- **YOUR GOAL**:
Among the entries below, please repeat exactly and only the lines from the line containing "Task: Open the 产品 top navigation tab" to the line containing "Viewport: 870px width, 663px height.", both lines included.

Dataset entries
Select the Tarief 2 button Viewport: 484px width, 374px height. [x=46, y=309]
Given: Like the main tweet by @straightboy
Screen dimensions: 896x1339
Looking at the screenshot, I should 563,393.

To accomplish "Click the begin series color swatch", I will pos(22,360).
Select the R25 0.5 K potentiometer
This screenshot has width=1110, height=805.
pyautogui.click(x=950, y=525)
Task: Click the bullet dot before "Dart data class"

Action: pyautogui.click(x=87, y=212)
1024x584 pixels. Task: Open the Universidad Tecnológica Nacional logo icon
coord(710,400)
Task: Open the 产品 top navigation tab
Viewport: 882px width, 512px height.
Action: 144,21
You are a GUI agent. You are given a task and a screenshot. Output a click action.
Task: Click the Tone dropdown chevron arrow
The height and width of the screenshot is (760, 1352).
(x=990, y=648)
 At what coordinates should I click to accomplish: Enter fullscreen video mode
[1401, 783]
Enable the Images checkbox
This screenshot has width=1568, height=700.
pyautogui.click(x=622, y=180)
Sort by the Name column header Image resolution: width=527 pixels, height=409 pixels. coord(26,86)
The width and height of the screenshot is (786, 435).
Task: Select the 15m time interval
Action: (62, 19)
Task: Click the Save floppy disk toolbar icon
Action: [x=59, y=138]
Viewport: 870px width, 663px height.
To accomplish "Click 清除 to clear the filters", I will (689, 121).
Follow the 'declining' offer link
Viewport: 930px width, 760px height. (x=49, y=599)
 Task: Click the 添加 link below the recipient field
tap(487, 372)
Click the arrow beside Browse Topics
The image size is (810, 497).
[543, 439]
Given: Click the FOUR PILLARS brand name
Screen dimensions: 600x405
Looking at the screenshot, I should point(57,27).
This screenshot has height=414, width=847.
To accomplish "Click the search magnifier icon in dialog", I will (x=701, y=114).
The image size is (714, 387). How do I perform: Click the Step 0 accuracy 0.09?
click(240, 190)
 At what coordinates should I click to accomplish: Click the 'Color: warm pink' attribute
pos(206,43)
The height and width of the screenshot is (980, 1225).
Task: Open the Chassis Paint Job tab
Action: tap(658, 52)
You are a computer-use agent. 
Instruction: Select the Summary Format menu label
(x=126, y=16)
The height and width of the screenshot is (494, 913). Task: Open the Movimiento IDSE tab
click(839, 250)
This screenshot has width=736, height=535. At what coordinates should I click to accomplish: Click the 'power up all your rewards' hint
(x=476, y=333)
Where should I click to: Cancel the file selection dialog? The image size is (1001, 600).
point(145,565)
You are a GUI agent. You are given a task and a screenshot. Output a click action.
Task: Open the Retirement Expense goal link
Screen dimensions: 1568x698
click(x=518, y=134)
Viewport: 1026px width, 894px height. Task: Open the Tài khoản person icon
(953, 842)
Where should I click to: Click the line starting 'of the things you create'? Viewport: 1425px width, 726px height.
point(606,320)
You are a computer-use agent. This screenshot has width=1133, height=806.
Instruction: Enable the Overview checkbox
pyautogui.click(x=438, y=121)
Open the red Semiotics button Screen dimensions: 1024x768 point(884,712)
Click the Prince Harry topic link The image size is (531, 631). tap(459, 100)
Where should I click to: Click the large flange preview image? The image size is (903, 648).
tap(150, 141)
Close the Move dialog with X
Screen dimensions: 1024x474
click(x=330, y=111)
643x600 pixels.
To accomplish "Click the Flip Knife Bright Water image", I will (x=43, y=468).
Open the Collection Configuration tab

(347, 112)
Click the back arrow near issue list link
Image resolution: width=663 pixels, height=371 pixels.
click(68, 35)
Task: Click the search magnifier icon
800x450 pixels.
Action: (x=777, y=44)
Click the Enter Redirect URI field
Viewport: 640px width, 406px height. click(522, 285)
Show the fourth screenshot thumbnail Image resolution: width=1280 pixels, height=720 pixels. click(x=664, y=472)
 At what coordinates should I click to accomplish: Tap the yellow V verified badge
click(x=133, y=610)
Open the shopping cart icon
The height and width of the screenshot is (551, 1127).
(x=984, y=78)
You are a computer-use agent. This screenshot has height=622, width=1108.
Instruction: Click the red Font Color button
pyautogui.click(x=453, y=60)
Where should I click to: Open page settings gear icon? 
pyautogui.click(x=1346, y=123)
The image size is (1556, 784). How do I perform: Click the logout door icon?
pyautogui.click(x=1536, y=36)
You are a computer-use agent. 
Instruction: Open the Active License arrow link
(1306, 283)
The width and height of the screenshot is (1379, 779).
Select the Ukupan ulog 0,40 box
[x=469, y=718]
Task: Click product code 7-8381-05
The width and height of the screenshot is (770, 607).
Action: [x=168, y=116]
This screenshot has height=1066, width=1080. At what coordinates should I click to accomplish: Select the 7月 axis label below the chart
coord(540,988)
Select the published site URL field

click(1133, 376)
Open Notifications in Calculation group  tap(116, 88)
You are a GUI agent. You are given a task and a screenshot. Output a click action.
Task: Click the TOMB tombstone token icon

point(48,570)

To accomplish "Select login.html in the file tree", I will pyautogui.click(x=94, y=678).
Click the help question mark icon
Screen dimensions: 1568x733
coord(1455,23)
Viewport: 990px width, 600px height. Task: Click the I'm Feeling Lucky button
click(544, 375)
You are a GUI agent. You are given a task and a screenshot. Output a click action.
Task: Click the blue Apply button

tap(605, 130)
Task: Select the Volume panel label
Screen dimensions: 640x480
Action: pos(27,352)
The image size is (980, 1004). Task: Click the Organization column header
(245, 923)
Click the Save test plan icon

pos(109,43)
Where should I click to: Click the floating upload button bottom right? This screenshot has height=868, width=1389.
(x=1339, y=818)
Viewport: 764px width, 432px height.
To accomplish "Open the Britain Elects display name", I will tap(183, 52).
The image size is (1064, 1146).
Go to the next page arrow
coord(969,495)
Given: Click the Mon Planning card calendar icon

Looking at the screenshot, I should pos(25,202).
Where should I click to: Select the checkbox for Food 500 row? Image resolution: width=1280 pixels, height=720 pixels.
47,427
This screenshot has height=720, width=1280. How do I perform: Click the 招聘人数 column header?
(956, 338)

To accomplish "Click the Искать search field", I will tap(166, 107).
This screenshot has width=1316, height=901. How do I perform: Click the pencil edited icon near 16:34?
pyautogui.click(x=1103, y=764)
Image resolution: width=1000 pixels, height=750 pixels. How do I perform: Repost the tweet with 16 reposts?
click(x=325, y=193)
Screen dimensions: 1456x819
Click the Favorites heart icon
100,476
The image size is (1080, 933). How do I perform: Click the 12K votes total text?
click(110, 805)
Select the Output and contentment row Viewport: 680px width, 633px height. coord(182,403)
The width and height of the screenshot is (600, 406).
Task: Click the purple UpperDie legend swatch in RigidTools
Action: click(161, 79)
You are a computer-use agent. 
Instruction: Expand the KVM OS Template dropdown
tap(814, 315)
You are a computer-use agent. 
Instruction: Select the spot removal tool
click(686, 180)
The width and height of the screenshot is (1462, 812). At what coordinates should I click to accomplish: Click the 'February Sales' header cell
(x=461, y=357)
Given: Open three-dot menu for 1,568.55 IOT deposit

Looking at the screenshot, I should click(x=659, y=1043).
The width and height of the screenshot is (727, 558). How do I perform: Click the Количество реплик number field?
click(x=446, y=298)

- **EXPECTED ANSWER**:
Task: Open the 产品 top navigation tab
Viewport: 882px width, 512px height.
Action: 144,21
You are a GUI agent. You are given a task and a screenshot. Output a click action.
Task: Click the Tone dropdown chevron arrow
The height and width of the screenshot is (760, 1352).
(x=990, y=648)
 At what coordinates should I click to accomplish: Enter fullscreen video mode
[1401, 783]
Enable the Images checkbox
This screenshot has width=1568, height=700.
pyautogui.click(x=622, y=180)
Sort by the Name column header Image resolution: width=527 pixels, height=409 pixels. coord(26,86)
The width and height of the screenshot is (786, 435).
Task: Select the 15m time interval
Action: (62, 19)
Task: Click the Save floppy disk toolbar icon
Action: [x=59, y=138]
Viewport: 870px width, 663px height.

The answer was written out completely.